Bradley, si parfois il semble loin de nous, est très proche cependant. Il transmue l'idée hégélienne en une non-idée ; il donne au sentiment une place analogue à celle que lui fit Gabriel Marcel sur lequel il a eu une influence certaine ; il trouve, sous la forme de ce sentiment informe, quelque chose d'analogue à ce qu'y ont vu Husserl et Merleau-Ponty. Les penseurs d'Oxford et de Cambridge, si opposés à lui en apparence, le redécouvrent parfois avec étonnement, tant ses analyses sont souvent précises et exactes autant que profondes.

L'Absolu, impossible et nécessaire

Après un livre peu connu sur les Présuppositions de l'histoire critique (The Presuppositions of Critical History, 1874) et après les Études éthiques (Ethical Studies, 1875), plus connues, le philosophe anglais Bradley – né à Glasbury, mort à Oxford – publie les Principes de logique (The Principles of Logic, 1883), et surtout Apparence et Réalité (Appearance and Reality. A Metaphysical Essay, 1893).

Documents fournis>

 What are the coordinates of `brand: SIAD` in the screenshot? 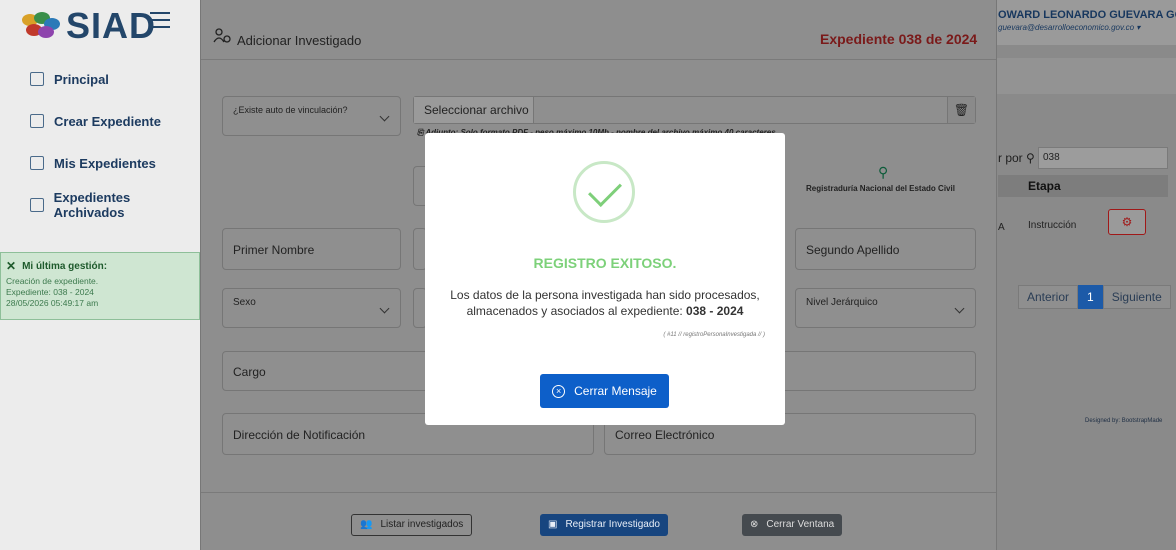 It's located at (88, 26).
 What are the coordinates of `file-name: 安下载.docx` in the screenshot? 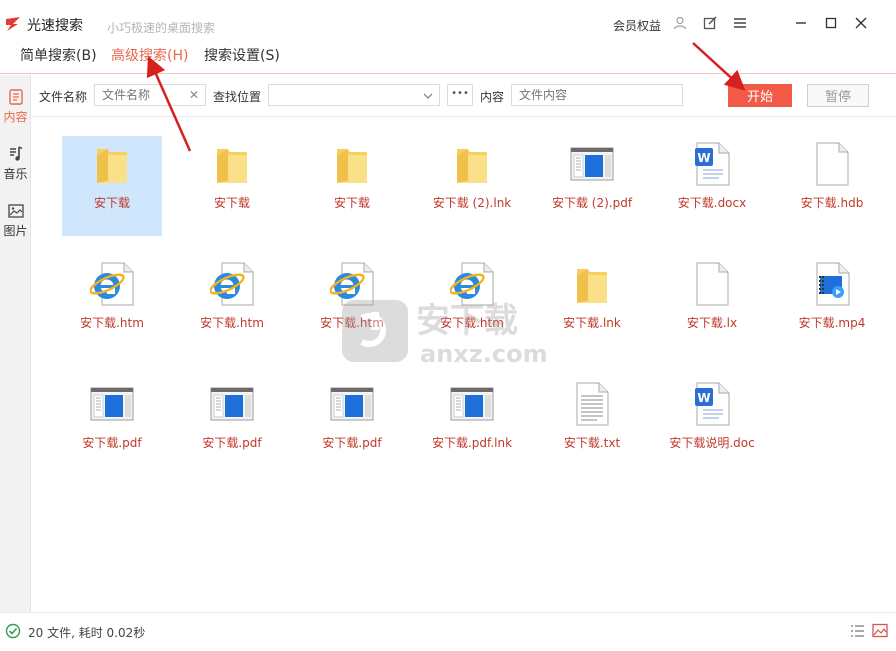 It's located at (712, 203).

Consignes>
- 1) Citez le passage sur Bradley de « L'Absolu, impossible et » à « Metaphysical Essay, 1893). ».
- 2) Traduisez en anglais cette phrase du passage sur Bradley : « Les penseurs d'Oxford et de Cambridge, si opposés à lui en apparence, le redécouvrent parfois avec étonnement, tant ses analyses sont souvent précises et exactes autant que profondes. »

Réponses aux exercices>
- 1)
L'Absolu, impossible et nécessaire

Après un livre peu connu sur les Présuppositions de l'histoire critique (The Presuppositions of Critical History, 1874) et après les Études éthiques (Ethical Studies, 1875), plus connues, le philosophe anglais Bradley – né à Glasbury, mort à Oxford – publie les Principes de logique (The Principles of Logic, 1883), et surtout Apparence et Réalité (Appearance and Reality. A Metaphysical Essay, 1893).

- 2) The thinkers of Oxford and Cambridge, seemingly so opposed to him, sometimes rediscover him with astonishment, so often are his analyses as precise and exact as they are profound.